RECORD EXTRACTS:
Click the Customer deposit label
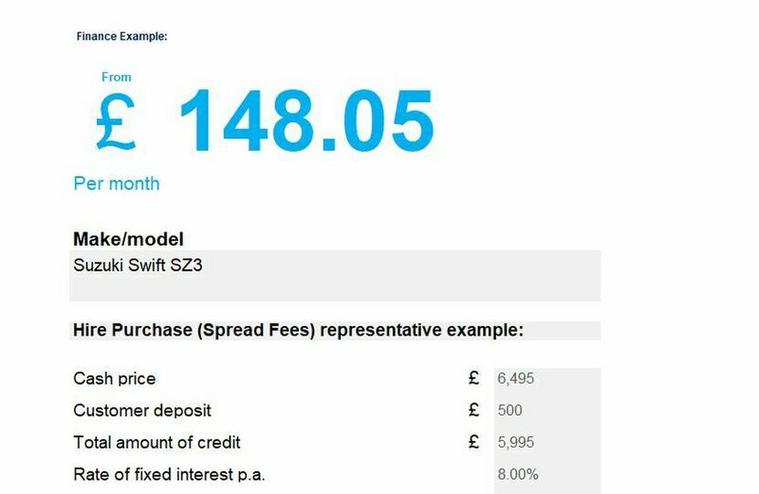Viewport: 759px width, 494px height. pos(142,411)
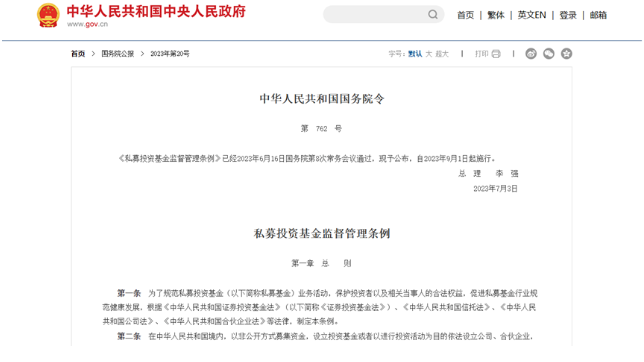Click 登录 to log in
Viewport: 644px width, 362px height.
(568, 15)
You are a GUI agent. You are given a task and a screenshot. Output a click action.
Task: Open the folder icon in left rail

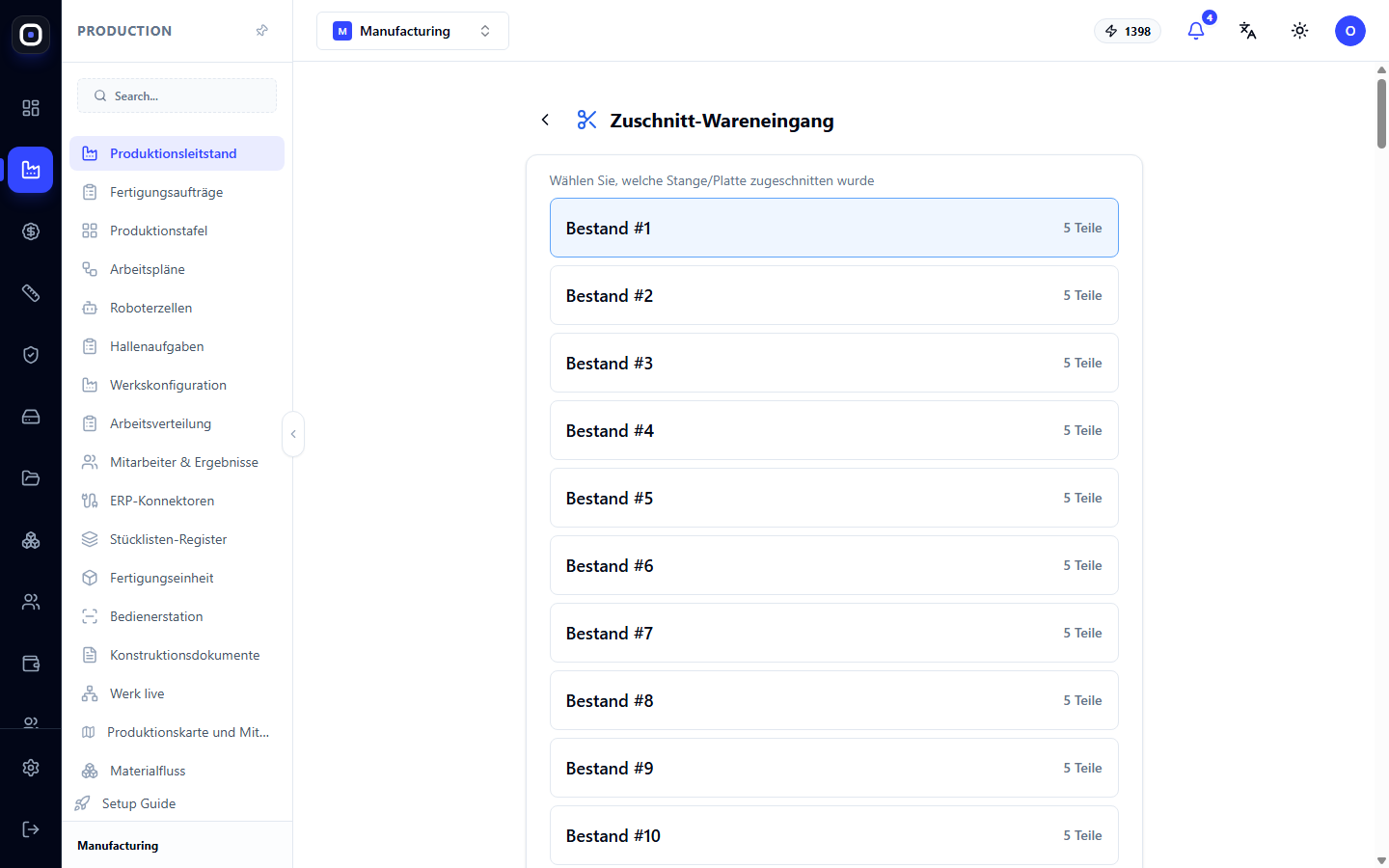[31, 478]
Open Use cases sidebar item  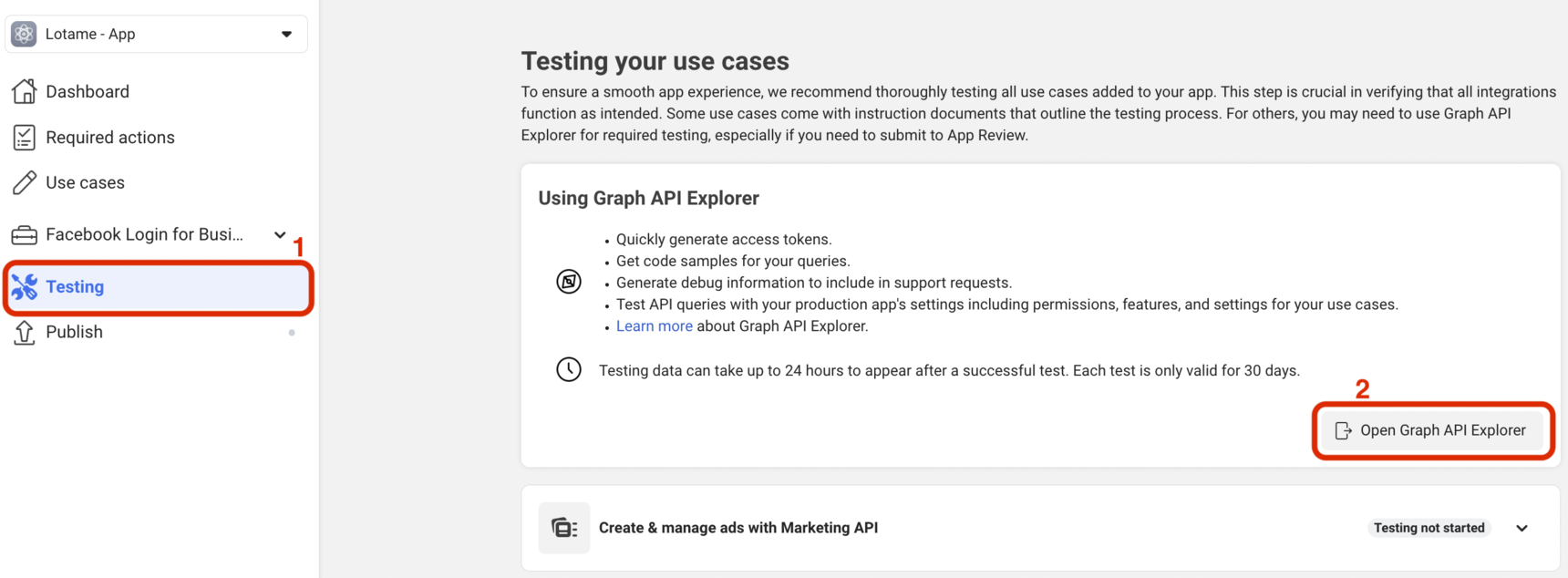[x=85, y=182]
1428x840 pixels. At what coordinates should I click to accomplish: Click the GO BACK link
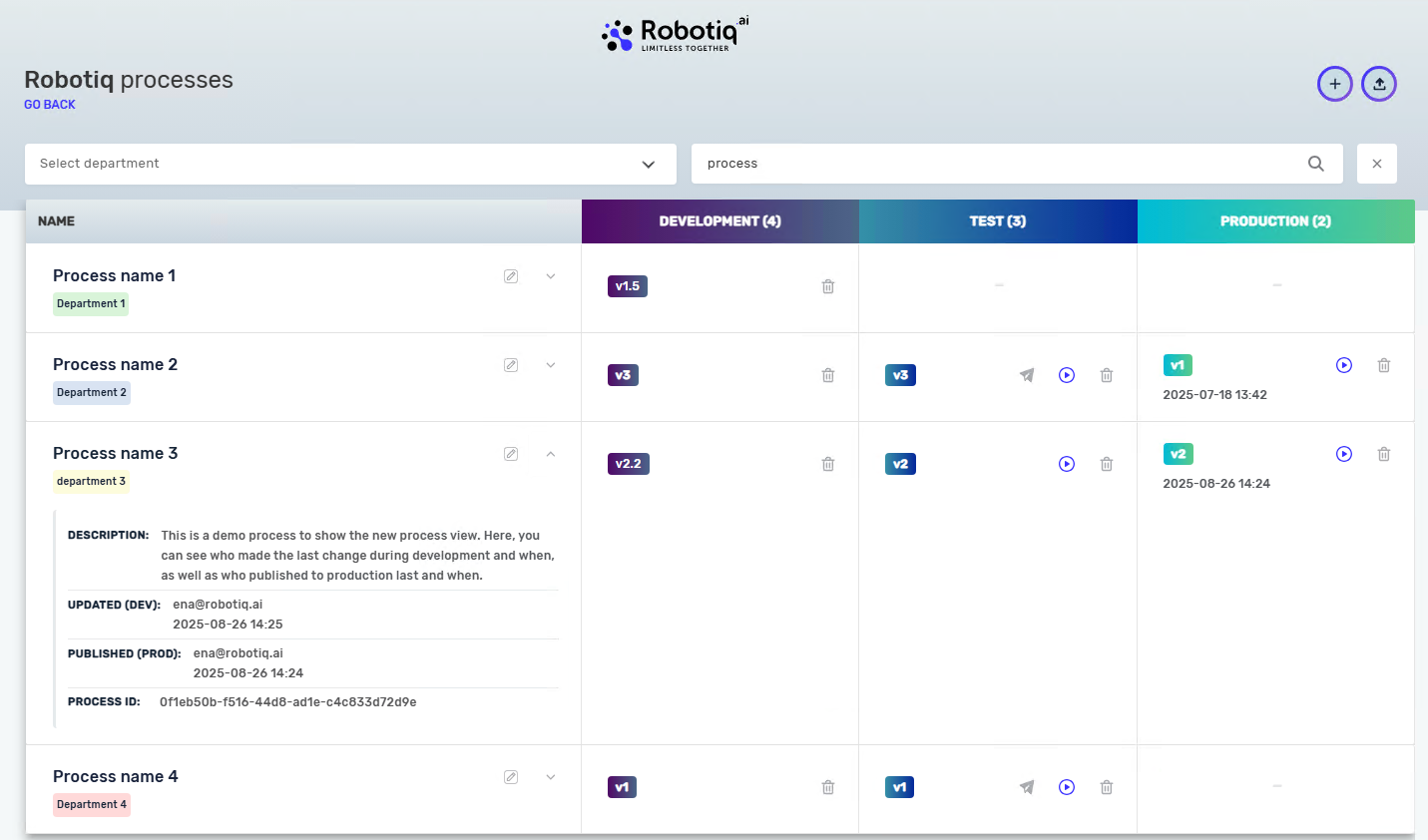(50, 105)
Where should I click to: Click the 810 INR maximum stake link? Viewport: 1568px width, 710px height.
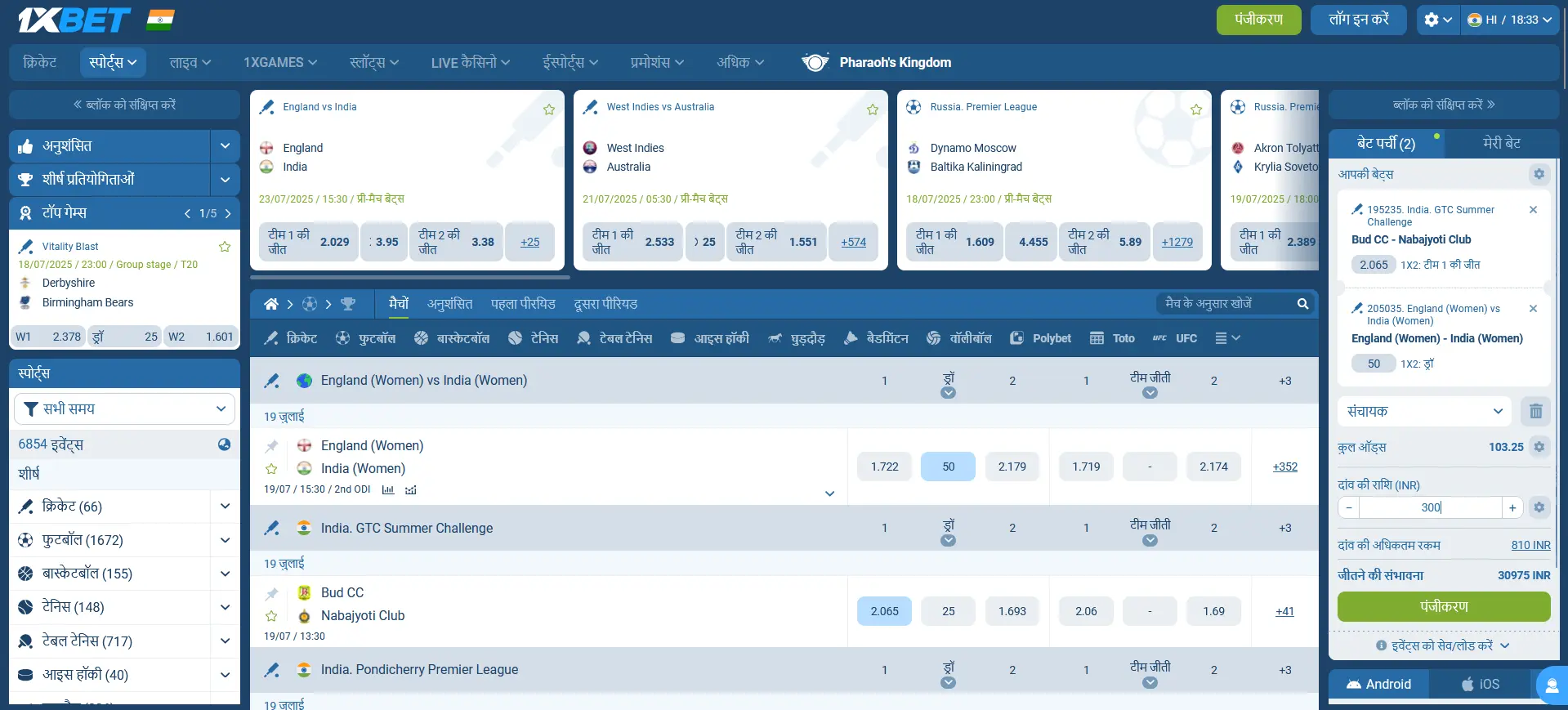pyautogui.click(x=1530, y=545)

REQUIREMENT: With the pictures left out, please output each line from the one containing "Where should I" through the end of the entries, exactly as it is.

EXERCISE RESPONSE:
Where should I click to: Click the 810 INR maximum stake link? Viewport: 1568px width, 710px height.
pyautogui.click(x=1530, y=545)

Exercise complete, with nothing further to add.